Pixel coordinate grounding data
⟨

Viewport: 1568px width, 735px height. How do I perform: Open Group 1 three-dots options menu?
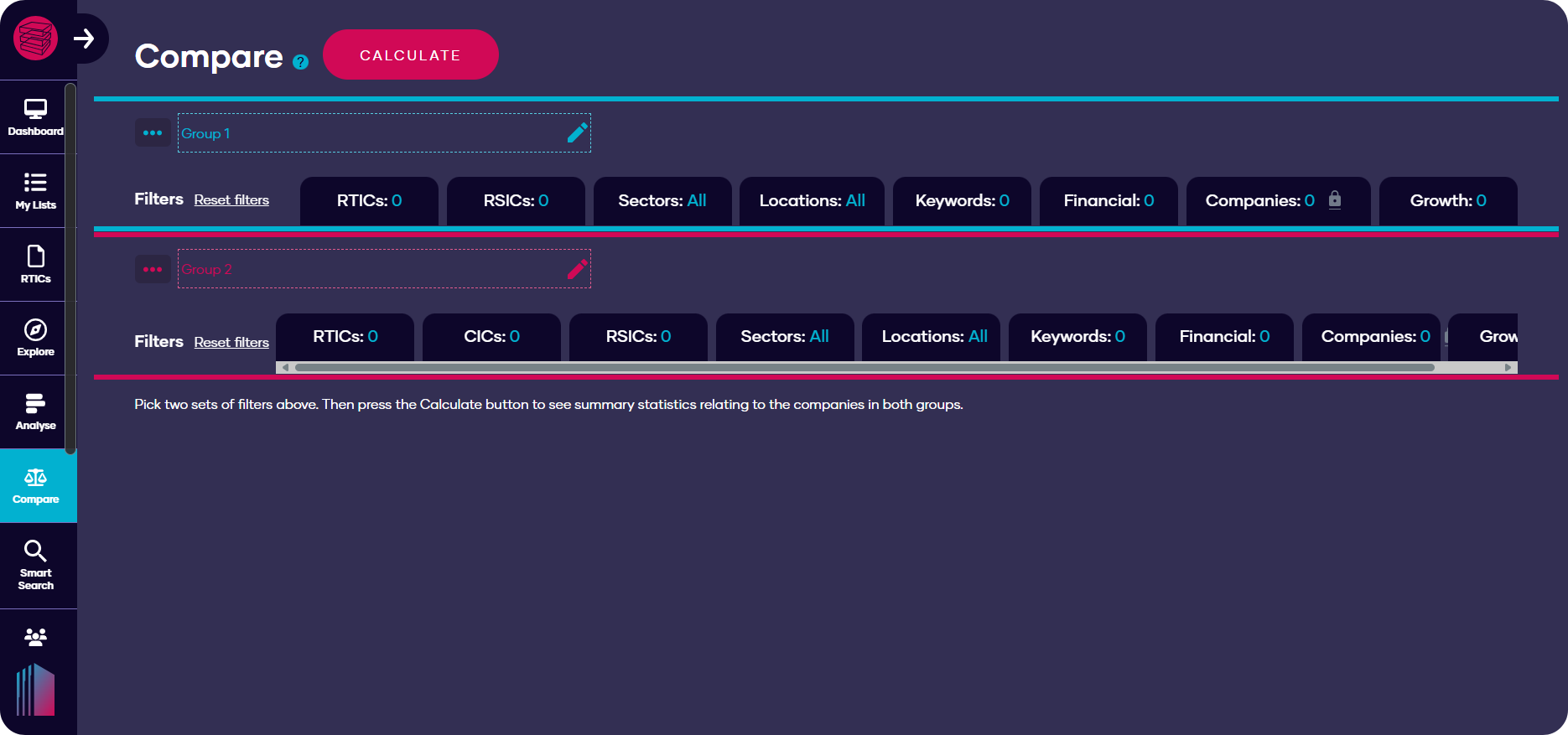point(153,133)
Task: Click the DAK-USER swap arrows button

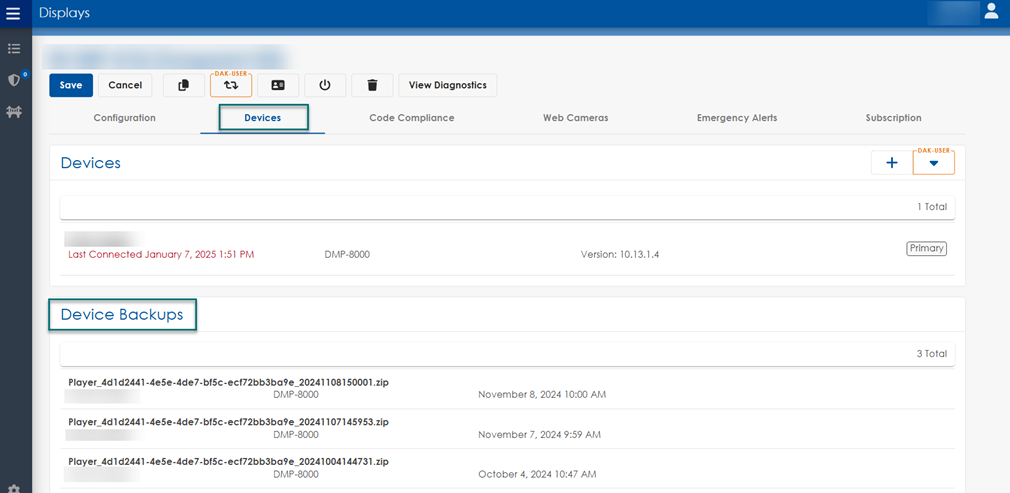Action: pos(231,86)
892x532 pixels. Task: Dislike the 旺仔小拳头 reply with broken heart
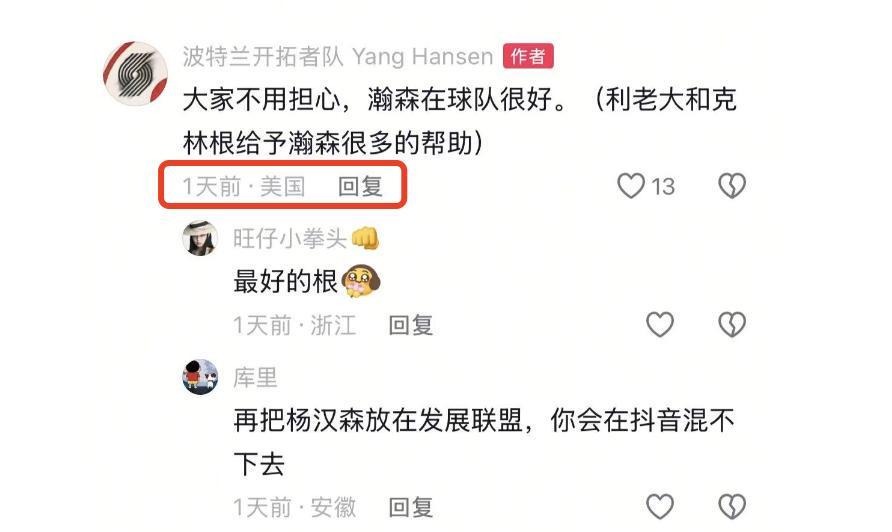pos(732,324)
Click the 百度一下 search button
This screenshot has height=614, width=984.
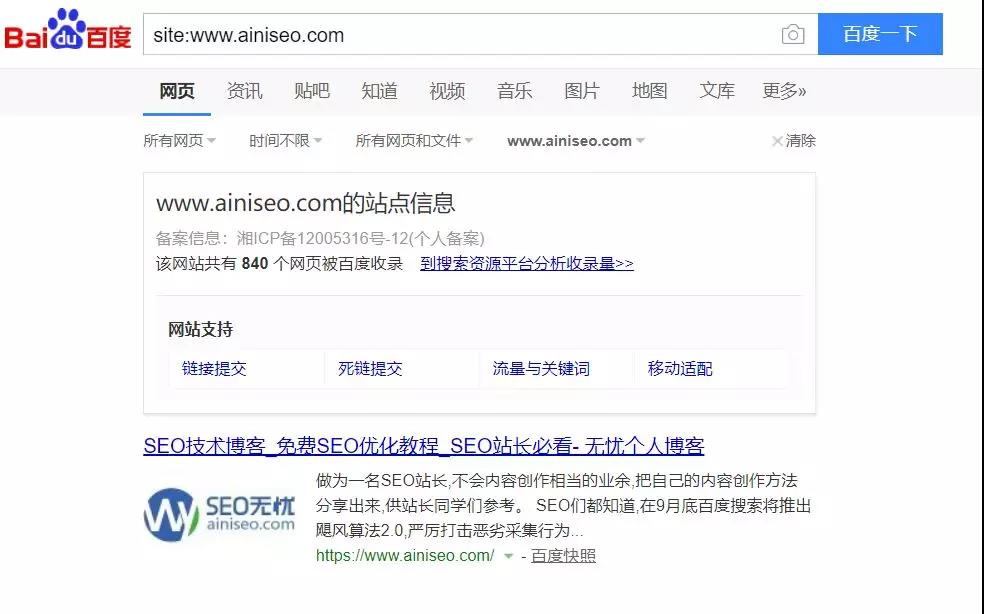pyautogui.click(x=880, y=34)
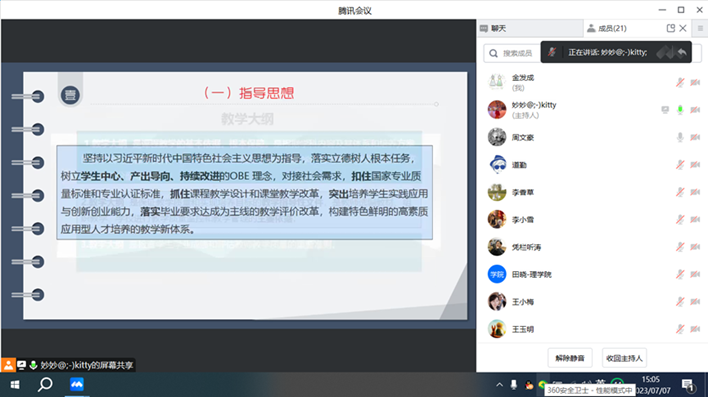Click 王小梅's camera-off icon
This screenshot has width=708, height=397.
click(695, 302)
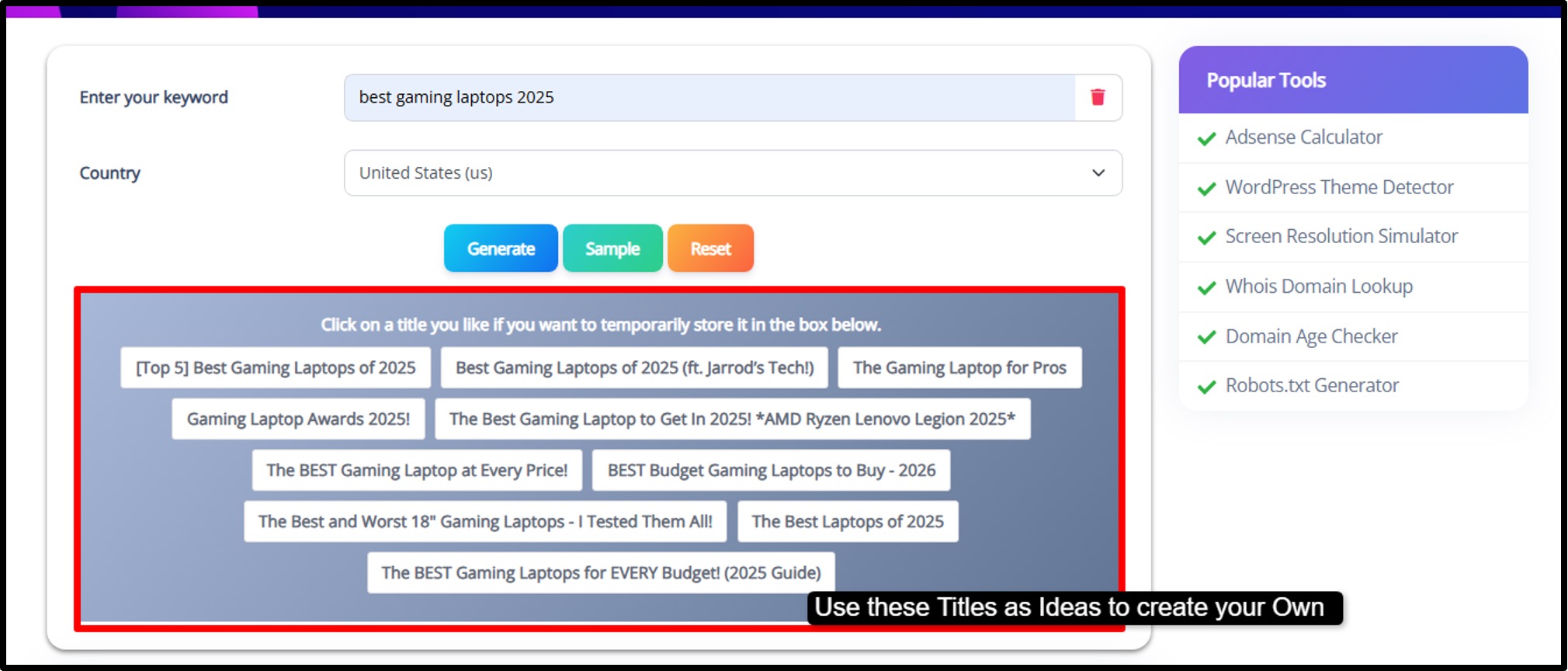Pick 'The Best Laptops of 2025' title

[848, 521]
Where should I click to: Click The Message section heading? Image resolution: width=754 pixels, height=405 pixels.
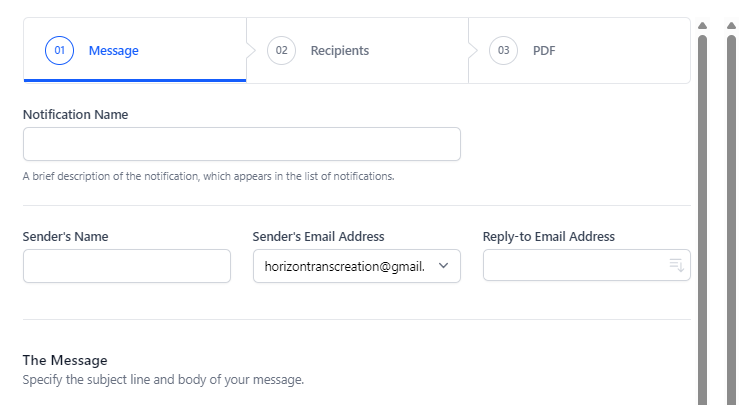tap(65, 360)
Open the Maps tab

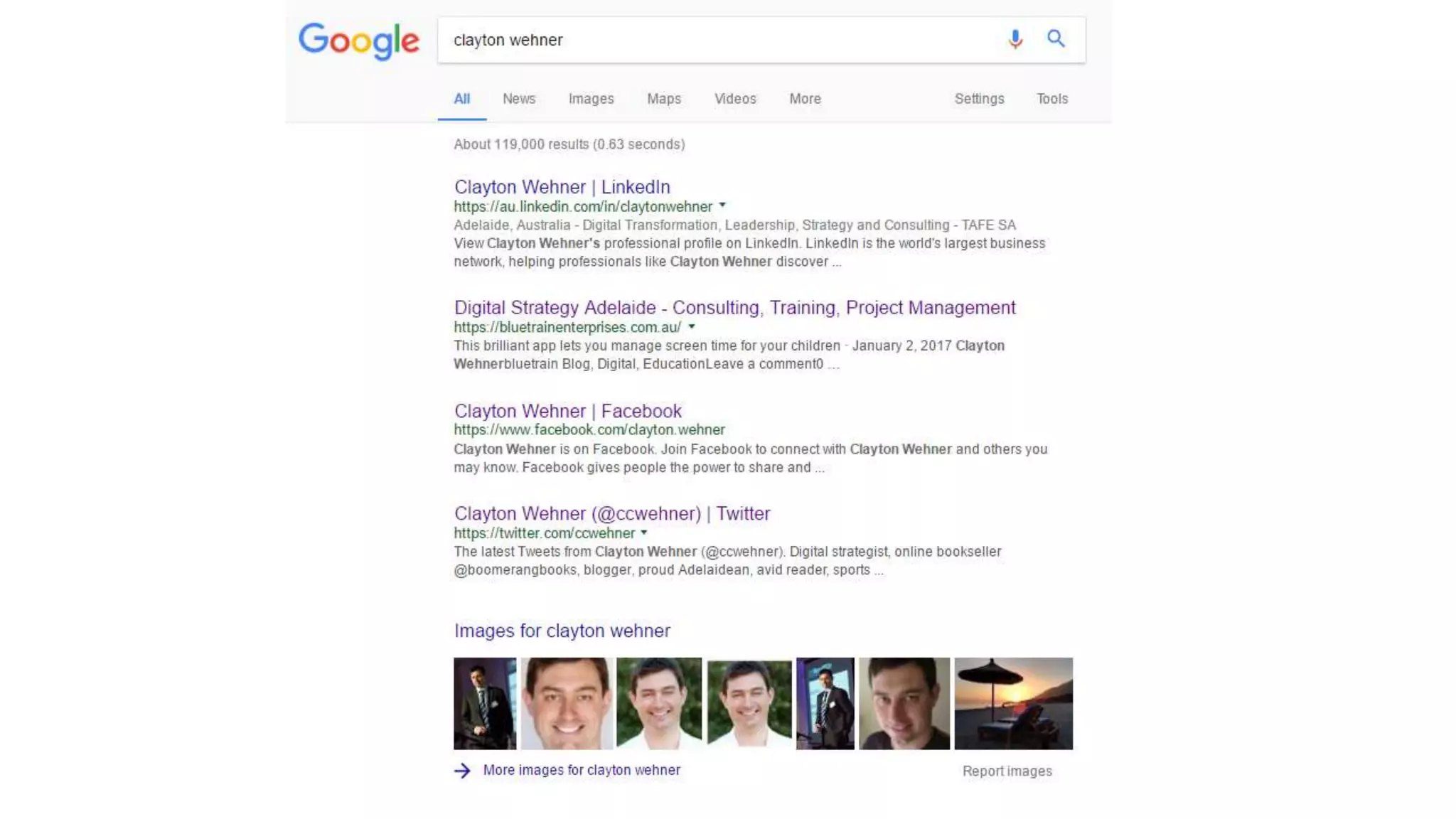(664, 99)
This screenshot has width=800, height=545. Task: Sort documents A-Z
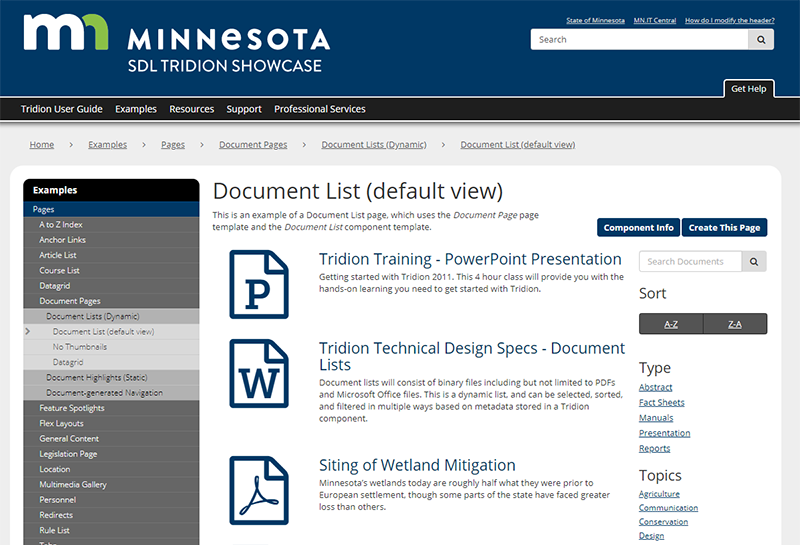[x=671, y=324]
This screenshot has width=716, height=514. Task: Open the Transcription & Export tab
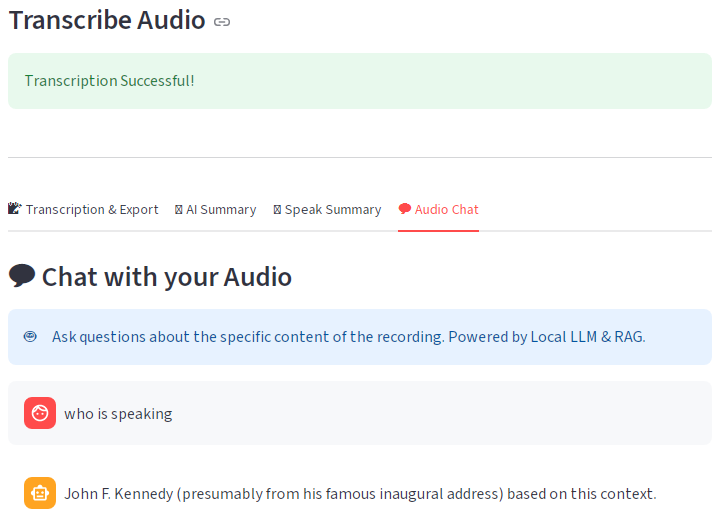(x=92, y=210)
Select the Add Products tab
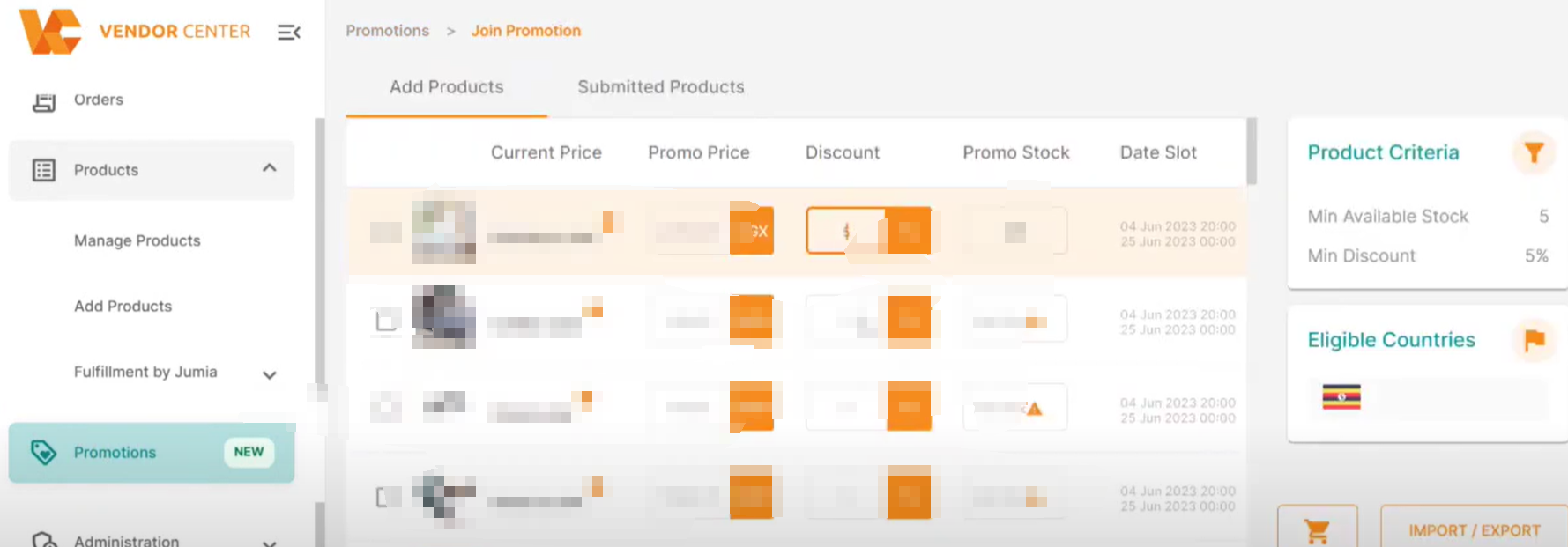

⟩

* [Exercise aim]: Excluding all pictures, output exactly the lines from the line containing "This screenshot has height=614, width=984." through the last line of the entries above.

* [Answer space]:
This screenshot has height=614, width=984.
pyautogui.click(x=880, y=34)
Click 王小梅's camera-off icon
This screenshot has width=708, height=397.
click(695, 302)
Pick 'The Best Laptops of 2025' title

[848, 521]
Where should I click to: Click The Message section heading? Image resolution: width=754 pixels, height=405 pixels.
tap(65, 360)
Open the Maps tab

(664, 99)
This screenshot has width=800, height=545. Task: Sort documents A-Z
[x=671, y=324]
This screenshot has width=716, height=514. Task: Open the Transcription & Export tab
(x=92, y=210)
Select the Add Products tab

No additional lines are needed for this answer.